Assignment: Comb through the entries for "computer" and pull out each line that holds it.

The data Start Marker

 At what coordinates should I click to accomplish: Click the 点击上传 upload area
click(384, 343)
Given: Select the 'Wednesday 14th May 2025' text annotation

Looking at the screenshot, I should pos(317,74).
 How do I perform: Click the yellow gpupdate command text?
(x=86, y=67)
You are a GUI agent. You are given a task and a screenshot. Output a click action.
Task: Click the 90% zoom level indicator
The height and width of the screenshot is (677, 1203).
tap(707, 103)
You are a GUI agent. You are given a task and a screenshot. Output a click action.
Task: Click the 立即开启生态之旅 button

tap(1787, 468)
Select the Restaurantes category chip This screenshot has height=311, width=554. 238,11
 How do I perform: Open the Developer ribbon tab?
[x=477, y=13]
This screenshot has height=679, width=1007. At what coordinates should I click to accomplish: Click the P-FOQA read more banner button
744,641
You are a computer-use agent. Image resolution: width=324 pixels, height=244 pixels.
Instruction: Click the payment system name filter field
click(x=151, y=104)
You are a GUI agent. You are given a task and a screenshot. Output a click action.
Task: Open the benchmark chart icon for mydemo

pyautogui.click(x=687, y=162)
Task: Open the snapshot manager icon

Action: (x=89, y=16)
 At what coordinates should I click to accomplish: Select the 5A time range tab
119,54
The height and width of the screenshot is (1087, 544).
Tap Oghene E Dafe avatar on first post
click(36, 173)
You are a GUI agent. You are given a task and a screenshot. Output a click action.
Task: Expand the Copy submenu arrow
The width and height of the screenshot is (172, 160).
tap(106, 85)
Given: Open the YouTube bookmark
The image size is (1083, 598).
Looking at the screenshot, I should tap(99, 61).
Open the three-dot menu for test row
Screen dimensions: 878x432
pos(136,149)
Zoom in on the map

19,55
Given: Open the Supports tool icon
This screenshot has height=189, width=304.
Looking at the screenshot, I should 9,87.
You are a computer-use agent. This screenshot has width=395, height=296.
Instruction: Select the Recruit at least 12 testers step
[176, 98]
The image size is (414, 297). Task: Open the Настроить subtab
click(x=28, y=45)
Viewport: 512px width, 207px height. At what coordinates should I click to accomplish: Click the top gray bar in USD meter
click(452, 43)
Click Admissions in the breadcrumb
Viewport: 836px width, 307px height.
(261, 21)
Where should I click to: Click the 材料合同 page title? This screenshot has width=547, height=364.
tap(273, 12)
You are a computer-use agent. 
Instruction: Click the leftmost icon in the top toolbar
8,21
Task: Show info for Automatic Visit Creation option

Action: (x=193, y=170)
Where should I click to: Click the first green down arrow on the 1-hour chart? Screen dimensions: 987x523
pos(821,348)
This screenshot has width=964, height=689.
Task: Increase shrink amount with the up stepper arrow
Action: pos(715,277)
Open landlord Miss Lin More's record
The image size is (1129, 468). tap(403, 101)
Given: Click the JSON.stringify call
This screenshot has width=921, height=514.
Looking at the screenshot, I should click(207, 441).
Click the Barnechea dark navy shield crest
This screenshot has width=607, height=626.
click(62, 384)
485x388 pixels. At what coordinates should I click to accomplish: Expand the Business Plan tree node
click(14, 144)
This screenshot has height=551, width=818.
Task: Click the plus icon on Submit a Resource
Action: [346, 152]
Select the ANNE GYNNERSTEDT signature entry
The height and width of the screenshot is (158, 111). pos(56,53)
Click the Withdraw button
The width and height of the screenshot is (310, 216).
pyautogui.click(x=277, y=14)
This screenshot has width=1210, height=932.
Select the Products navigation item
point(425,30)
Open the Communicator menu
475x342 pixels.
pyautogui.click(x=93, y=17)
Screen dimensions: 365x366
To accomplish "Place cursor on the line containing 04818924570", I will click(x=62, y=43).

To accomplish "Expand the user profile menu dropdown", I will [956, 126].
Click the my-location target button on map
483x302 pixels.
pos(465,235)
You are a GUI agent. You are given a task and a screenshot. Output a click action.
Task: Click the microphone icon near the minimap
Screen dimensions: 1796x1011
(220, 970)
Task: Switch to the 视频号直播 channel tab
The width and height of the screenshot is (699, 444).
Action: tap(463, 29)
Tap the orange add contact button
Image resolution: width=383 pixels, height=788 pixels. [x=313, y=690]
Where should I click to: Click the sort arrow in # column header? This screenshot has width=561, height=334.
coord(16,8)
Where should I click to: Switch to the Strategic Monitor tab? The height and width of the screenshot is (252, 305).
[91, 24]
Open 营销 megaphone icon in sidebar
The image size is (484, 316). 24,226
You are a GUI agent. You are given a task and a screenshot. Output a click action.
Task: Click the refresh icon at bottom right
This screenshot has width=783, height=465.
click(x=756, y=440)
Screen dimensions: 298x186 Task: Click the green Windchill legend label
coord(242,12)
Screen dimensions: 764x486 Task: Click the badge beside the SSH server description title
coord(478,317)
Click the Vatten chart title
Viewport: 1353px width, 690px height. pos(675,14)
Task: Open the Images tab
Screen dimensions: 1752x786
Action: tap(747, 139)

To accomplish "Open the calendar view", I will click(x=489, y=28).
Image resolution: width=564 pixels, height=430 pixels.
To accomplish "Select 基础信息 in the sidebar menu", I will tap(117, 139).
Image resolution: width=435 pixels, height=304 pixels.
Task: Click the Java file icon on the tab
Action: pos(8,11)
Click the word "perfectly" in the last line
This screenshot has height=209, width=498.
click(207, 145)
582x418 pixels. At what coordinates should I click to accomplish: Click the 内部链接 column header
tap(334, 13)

The data End Marker

Solved problem:
You are a computer-use agent. Image resolution: width=324 pixels, height=244 pixels.
You are a computer-use agent. This screenshot has width=395, height=296.
You are a computer-use agent. 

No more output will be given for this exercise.